The records below are to be reproduced word for word.

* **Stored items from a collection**
----

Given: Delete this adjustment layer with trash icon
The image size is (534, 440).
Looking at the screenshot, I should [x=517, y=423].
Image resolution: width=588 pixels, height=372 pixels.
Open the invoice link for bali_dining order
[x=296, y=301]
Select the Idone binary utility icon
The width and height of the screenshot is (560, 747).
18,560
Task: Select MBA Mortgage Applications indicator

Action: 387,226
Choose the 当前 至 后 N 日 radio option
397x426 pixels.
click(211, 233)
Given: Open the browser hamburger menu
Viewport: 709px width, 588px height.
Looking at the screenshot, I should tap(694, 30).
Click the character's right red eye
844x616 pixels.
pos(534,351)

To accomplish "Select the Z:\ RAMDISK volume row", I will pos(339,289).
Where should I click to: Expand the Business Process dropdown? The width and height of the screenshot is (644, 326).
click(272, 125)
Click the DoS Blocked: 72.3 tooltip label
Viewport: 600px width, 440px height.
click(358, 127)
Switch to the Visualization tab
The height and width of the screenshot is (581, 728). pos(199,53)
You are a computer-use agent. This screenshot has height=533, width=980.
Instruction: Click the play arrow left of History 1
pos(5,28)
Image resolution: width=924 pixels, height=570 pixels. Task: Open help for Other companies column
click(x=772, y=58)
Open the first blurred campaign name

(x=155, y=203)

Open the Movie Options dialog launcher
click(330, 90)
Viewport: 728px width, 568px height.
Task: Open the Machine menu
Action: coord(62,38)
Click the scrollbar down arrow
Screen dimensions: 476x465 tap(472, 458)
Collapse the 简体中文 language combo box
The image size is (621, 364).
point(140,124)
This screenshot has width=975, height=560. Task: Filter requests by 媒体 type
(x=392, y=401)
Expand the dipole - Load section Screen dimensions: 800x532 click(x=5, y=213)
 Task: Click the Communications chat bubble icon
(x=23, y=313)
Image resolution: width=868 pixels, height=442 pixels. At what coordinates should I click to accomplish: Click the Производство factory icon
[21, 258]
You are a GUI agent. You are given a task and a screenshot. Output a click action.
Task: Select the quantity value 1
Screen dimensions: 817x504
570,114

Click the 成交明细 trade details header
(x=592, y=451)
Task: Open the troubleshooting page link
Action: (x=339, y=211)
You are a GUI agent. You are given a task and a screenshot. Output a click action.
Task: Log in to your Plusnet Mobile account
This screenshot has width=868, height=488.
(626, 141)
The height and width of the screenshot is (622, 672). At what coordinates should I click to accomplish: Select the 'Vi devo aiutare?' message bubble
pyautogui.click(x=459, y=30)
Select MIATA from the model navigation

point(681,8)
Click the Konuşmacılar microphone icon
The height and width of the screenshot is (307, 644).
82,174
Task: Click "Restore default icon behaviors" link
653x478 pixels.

----

* **FINISHED TASK**
Given: Delete this adjustment layer with trash icon
The image size is (534, 440).
Looking at the screenshot, I should [x=517, y=423].
Image resolution: width=588 pixels, height=372 pixels.
Open the invoice link for bali_dining order
[x=296, y=301]
Select the Idone binary utility icon
The width and height of the screenshot is (560, 747).
18,560
Task: Select MBA Mortgage Applications indicator

Action: 387,226
Choose the 当前 至 后 N 日 radio option
397x426 pixels.
click(211, 233)
Given: Open the browser hamburger menu
Viewport: 709px width, 588px height.
Looking at the screenshot, I should tap(694, 30).
Click the character's right red eye
844x616 pixels.
pos(534,351)

To accomplish "Select the Z:\ RAMDISK volume row", I will pos(339,289).
Where should I click to: Expand the Business Process dropdown? The width and height of the screenshot is (644, 326).
click(272, 125)
Click the DoS Blocked: 72.3 tooltip label
Viewport: 600px width, 440px height.
click(358, 127)
Switch to the Visualization tab
The height and width of the screenshot is (581, 728). pos(199,53)
You are a computer-use agent. This screenshot has height=533, width=980.
Instruction: Click the play arrow left of History 1
pos(5,28)
Image resolution: width=924 pixels, height=570 pixels. Task: Open help for Other companies column
click(x=772, y=58)
Open the first blurred campaign name

(x=155, y=203)

Open the Movie Options dialog launcher
click(330, 90)
Viewport: 728px width, 568px height.
Task: Open the Machine menu
Action: coord(62,38)
Click the scrollbar down arrow
Screen dimensions: 476x465 tap(472, 458)
Collapse the 简体中文 language combo box
The image size is (621, 364).
point(140,124)
This screenshot has width=975, height=560. Task: Filter requests by 媒体 type
(x=392, y=401)
Expand the dipole - Load section Screen dimensions: 800x532 click(x=5, y=213)
 Task: Click the Communications chat bubble icon
(x=23, y=313)
Image resolution: width=868 pixels, height=442 pixels. At what coordinates should I click to accomplish: Click the Производство factory icon
[21, 258]
You are a GUI agent. You are given a task and a screenshot. Output a click action.
Task: Select the quantity value 1
Screen dimensions: 817x504
570,114

Click the 成交明细 trade details header
(x=592, y=451)
Task: Open the troubleshooting page link
Action: (x=339, y=211)
You are a GUI agent. You are given a task and a screenshot. Output a click action.
Task: Log in to your Plusnet Mobile account
This screenshot has width=868, height=488.
(626, 141)
The height and width of the screenshot is (622, 672). At what coordinates should I click to accomplish: Select the 'Vi devo aiutare?' message bubble
pyautogui.click(x=459, y=30)
Select MIATA from the model navigation

point(681,8)
Click the Konuşmacılar microphone icon
The height and width of the screenshot is (307, 644).
82,174
Task: Click "Restore default icon behaviors" link
653x478 pixels.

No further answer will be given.